### What is required
The full set of entries should be repeated without a single change.

━━━ Data provided ━━━

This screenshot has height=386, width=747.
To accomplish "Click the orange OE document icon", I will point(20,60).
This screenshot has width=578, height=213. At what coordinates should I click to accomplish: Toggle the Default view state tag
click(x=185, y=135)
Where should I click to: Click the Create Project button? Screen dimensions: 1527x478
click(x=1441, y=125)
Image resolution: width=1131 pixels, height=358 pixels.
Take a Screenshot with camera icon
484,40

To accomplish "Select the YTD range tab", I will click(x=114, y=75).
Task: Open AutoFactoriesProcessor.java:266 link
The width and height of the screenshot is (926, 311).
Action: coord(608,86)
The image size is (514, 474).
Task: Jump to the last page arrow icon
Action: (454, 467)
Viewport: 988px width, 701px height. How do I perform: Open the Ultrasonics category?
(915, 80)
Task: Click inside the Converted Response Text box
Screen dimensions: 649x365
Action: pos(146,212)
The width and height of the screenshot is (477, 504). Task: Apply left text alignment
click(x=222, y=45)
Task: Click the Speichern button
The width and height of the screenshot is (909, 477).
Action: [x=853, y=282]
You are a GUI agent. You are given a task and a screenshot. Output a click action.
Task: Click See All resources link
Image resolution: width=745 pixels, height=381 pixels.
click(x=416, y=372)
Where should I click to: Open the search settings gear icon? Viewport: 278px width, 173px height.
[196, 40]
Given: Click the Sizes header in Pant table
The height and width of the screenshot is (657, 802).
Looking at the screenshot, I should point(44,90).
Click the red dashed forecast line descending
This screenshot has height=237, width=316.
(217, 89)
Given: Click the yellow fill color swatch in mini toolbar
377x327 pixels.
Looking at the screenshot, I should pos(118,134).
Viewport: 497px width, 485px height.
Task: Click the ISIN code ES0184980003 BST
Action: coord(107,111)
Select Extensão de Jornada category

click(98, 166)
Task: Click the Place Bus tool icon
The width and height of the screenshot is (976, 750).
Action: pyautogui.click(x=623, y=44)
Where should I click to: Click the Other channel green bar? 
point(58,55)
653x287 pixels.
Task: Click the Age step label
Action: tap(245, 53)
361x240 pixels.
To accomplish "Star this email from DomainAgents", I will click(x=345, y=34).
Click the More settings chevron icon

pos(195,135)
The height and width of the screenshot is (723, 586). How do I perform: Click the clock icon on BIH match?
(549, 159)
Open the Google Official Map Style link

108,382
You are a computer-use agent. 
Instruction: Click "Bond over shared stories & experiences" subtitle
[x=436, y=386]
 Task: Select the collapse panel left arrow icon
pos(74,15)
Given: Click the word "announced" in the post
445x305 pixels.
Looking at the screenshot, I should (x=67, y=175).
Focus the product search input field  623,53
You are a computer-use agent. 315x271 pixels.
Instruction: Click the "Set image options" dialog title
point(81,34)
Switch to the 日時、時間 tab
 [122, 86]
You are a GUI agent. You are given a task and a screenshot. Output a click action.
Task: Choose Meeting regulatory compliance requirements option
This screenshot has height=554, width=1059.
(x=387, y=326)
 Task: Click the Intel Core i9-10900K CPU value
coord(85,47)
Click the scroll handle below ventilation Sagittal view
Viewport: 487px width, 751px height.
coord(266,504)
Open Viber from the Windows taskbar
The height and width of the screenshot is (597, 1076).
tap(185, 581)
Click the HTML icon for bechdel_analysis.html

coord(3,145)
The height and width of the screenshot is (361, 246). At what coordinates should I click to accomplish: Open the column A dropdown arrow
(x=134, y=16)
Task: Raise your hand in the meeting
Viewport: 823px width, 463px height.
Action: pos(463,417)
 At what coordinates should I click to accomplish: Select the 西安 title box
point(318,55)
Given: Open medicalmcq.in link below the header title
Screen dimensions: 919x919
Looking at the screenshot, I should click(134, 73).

━━━

### Result of the exercise
This screenshot has height=386, width=747.
To accomplish "Click the orange OE document icon", I will point(20,60).
This screenshot has width=578, height=213. At what coordinates should I click to accomplish: Toggle the Default view state tag
click(x=185, y=135)
Where should I click to: Click the Create Project button? Screen dimensions: 1527x478
click(x=1441, y=125)
Image resolution: width=1131 pixels, height=358 pixels.
Take a Screenshot with camera icon
484,40

To accomplish "Select the YTD range tab", I will click(x=114, y=75).
Task: Open AutoFactoriesProcessor.java:266 link
The width and height of the screenshot is (926, 311).
Action: coord(608,86)
The image size is (514, 474).
Task: Jump to the last page arrow icon
Action: (454, 467)
Viewport: 988px width, 701px height. How do I perform: Open the Ultrasonics category?
(915, 80)
Task: Click inside the Converted Response Text box
Screen dimensions: 649x365
Action: pos(146,212)
The width and height of the screenshot is (477, 504). Task: Apply left text alignment
click(x=222, y=45)
Task: Click the Speichern button
The width and height of the screenshot is (909, 477).
Action: [x=853, y=282]
You are a GUI agent. You are given a task and a screenshot. Output a click action.
Task: Click See All resources link
Image resolution: width=745 pixels, height=381 pixels.
click(x=416, y=372)
Where should I click to: Open the search settings gear icon? Viewport: 278px width, 173px height.
[196, 40]
Given: Click the Sizes header in Pant table
The height and width of the screenshot is (657, 802).
Looking at the screenshot, I should point(44,90).
Click the red dashed forecast line descending
This screenshot has height=237, width=316.
(217, 89)
Given: Click the yellow fill color swatch in mini toolbar
377x327 pixels.
Looking at the screenshot, I should pos(118,134).
Viewport: 497px width, 485px height.
Task: Click the ISIN code ES0184980003 BST
Action: coord(107,111)
Select Extensão de Jornada category

click(98, 166)
Task: Click the Place Bus tool icon
The width and height of the screenshot is (976, 750).
Action: pyautogui.click(x=623, y=44)
Where should I click to: Click the Other channel green bar? 
point(58,55)
653x287 pixels.
Task: Click the Age step label
Action: tap(245, 53)
361x240 pixels.
To accomplish "Star this email from DomainAgents", I will click(x=345, y=34).
Click the More settings chevron icon

pos(195,135)
The height and width of the screenshot is (723, 586). How do I perform: Click the clock icon on BIH match?
(549, 159)
Open the Google Official Map Style link

108,382
You are a computer-use agent. 
Instruction: Click "Bond over shared stories & experiences" subtitle
[x=436, y=386]
 Task: Select the collapse panel left arrow icon
pos(74,15)
Given: Click the word "announced" in the post
445x305 pixels.
Looking at the screenshot, I should (x=67, y=175).
Focus the product search input field  623,53
You are a computer-use agent. 315x271 pixels.
Instruction: Click the "Set image options" dialog title
point(81,34)
Switch to the 日時、時間 tab
 [122, 86]
You are a GUI agent. You are given a task and a screenshot. Output a click action.
Task: Choose Meeting regulatory compliance requirements option
This screenshot has height=554, width=1059.
(x=387, y=326)
 Task: Click the Intel Core i9-10900K CPU value
coord(85,47)
Click the scroll handle below ventilation Sagittal view
Viewport: 487px width, 751px height.
coord(266,504)
Open Viber from the Windows taskbar
The height and width of the screenshot is (597, 1076).
tap(185, 581)
Click the HTML icon for bechdel_analysis.html

coord(3,145)
The height and width of the screenshot is (361, 246). At what coordinates should I click to accomplish: Open the column A dropdown arrow
(x=134, y=16)
Task: Raise your hand in the meeting
Viewport: 823px width, 463px height.
Action: pos(463,417)
 At what coordinates should I click to accomplish: Select the 西安 title box
point(318,55)
Given: Open medicalmcq.in link below the header title
Screen dimensions: 919x919
Looking at the screenshot, I should click(134, 73).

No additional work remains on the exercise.